The following article is a guest post written by Ian Dunt - the Editor of leading specialist UK politics news website, Politics.co.uk. Having read this article when it went up on his site on Sunday; we thought it was important that Big Brother Watch readers also had the chance to digest the details, and it is reproduced here with Ian's kind permission.
The devil, as they say, is in the details. When the coalition government said it would cancel ID cards most media outlets didn't pay much attention to the fact the cards would remain for foreign nationals. According to most of the British press, foreign nationals are, at best, an after thought.
No one wants to touch this one. When I contacted the Home Office, they insisted they can't get rid of the cards because of a piece of European legislation requiring biometric residency permits for third-party nationals residing in the EU. On June 13th, Britain signed up to Council Regulation (EC) No 1030/2002. In 2008 the law went a step further, with Council Regulation (EC) No 380/2008 banning the use of vignettes - little stickers you can put in a passport - as a means of satisfying the permit requirement. Now the permits had to be standalone card in 'ID-1' or 'ID-2' format. Britain went for ID-1 in line with its plans for ID cards.

EXERCISE AIM: Write out the stretch of the ID card article from "The following article" through "an after thought.", changing "foreign nationals" to "non-citizens".

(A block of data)
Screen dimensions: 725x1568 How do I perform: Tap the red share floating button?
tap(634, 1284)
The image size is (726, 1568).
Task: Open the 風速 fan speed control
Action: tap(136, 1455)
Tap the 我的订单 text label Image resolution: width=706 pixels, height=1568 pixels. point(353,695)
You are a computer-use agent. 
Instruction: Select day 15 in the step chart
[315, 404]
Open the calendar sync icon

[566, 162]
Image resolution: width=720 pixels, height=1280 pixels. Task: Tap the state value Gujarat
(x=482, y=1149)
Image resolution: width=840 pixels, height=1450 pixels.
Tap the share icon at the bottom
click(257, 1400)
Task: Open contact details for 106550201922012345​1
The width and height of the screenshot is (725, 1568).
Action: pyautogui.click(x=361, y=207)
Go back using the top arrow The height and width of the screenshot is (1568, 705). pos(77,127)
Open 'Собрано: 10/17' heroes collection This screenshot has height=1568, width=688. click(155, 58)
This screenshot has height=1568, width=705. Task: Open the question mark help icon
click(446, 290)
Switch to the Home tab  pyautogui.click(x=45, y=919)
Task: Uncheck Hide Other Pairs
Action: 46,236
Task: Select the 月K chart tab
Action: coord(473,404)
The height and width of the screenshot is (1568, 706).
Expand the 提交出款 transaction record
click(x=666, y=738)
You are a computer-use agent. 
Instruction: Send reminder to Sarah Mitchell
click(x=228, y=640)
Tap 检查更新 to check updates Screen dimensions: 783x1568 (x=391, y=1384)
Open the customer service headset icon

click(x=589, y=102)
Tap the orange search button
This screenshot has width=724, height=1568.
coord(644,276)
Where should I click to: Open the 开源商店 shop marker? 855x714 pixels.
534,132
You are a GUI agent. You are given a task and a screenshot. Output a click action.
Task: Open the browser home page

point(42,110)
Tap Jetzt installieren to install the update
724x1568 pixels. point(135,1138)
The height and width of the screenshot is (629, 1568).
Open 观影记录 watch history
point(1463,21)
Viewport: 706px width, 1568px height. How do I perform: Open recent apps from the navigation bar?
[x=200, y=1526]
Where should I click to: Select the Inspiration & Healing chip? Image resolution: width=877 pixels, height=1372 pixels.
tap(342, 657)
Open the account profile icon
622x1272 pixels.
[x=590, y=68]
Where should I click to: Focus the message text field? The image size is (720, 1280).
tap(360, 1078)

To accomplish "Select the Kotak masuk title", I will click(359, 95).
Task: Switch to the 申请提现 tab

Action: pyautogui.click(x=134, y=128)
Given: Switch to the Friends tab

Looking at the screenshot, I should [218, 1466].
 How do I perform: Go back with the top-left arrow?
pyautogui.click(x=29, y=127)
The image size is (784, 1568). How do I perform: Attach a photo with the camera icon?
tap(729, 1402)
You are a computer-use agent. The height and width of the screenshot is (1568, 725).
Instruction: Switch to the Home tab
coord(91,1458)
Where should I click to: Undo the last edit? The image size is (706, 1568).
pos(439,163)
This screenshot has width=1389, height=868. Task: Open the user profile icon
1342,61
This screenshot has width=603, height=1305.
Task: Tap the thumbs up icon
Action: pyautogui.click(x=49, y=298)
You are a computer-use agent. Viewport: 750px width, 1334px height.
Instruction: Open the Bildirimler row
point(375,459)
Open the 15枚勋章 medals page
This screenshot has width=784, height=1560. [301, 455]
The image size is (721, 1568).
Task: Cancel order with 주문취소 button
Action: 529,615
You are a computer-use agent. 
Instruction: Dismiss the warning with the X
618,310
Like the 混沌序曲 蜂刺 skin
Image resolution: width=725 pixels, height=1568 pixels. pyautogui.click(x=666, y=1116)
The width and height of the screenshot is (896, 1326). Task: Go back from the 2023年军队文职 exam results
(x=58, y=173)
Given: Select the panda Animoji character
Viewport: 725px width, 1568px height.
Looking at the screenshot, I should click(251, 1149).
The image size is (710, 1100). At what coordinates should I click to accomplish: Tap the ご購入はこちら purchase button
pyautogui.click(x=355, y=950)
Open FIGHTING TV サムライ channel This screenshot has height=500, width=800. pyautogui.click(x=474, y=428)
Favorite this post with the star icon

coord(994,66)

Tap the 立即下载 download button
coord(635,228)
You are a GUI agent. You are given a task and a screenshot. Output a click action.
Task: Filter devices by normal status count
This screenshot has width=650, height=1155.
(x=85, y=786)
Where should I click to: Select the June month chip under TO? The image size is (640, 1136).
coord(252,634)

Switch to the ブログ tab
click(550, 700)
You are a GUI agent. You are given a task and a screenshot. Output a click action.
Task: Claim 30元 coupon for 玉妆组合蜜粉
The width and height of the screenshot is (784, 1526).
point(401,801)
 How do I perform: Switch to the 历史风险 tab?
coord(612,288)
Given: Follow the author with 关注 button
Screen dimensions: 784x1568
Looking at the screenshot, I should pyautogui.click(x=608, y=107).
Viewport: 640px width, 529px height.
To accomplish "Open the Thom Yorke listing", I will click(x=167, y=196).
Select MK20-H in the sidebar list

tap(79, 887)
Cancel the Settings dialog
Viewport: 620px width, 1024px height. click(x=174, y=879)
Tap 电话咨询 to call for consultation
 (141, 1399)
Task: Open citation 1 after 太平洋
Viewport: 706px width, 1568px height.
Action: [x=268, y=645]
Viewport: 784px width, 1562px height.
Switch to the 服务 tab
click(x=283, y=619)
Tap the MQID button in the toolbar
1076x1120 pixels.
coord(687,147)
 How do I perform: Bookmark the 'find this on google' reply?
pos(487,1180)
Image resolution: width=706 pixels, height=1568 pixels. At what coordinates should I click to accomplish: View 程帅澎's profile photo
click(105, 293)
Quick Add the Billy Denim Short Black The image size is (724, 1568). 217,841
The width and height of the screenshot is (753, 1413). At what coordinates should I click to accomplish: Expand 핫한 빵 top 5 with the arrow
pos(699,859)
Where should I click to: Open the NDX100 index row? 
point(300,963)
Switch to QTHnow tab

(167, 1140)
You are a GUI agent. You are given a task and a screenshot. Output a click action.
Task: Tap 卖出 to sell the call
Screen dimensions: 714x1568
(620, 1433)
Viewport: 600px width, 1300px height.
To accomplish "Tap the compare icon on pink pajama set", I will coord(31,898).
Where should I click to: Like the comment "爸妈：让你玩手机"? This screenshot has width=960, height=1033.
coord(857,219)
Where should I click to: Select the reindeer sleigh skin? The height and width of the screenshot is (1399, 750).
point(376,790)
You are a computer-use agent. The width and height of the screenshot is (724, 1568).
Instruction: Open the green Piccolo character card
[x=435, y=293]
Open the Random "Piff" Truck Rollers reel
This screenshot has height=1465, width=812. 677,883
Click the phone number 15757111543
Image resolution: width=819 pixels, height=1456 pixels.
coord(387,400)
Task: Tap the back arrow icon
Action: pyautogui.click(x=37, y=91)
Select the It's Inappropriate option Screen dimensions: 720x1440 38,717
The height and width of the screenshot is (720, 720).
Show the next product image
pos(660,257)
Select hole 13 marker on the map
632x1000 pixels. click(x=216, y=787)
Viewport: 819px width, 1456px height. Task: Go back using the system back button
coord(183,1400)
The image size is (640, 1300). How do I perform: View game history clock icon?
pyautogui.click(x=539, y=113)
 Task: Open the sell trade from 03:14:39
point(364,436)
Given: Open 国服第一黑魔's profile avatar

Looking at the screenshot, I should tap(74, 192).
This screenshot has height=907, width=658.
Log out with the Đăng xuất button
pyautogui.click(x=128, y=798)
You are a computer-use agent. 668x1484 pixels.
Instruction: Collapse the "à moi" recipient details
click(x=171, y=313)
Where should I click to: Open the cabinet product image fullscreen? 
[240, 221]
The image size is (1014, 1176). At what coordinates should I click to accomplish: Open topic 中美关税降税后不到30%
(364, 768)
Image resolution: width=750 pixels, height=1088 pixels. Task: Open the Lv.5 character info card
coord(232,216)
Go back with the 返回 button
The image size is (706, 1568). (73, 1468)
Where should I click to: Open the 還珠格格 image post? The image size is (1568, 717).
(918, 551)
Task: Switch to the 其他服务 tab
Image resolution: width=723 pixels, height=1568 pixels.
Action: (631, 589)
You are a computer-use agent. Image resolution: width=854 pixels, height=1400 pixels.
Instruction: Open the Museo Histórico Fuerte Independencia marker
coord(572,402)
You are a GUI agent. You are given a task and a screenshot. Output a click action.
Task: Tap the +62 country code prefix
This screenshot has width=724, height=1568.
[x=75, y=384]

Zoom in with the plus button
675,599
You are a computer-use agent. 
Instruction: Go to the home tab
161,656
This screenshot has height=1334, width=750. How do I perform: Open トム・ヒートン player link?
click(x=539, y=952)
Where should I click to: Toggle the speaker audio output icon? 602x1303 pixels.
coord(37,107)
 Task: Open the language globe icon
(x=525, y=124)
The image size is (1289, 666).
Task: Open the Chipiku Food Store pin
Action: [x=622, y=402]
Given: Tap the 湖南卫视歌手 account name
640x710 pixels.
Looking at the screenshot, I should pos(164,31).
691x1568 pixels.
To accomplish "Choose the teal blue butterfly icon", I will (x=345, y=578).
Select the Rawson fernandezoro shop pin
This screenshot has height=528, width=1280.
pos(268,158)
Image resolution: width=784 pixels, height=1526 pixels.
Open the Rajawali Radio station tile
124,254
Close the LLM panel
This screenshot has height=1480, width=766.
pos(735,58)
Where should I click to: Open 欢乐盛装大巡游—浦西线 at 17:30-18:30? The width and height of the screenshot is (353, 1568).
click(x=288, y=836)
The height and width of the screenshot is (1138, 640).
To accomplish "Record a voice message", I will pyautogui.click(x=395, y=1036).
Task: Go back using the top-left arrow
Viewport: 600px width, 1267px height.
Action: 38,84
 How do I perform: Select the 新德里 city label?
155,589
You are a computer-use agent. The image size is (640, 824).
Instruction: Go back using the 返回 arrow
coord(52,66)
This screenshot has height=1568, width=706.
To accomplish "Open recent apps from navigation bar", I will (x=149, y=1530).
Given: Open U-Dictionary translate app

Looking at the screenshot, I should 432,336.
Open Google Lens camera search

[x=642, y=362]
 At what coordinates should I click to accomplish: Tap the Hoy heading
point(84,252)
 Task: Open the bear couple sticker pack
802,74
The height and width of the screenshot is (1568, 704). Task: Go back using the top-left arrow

WRITTEN SOLUTION:
The following article is a guest post written by Ian Dunt - the Editor of leading specialist UK politics news website, Politics.co.uk. Having read this article when it went up on his site on Sunday; we thought it was important that Big Brother Watch readers also had the chance to digest the details, and it is reproduced here with Ian's kind permission.
The devil, as they say, is in the details. When the coalition government said it would cancel ID cards most media outlets didn't pay much attention to the fact the cards would remain for non-citizens. According to most of the British press, non-citizens are, at best, an after thought.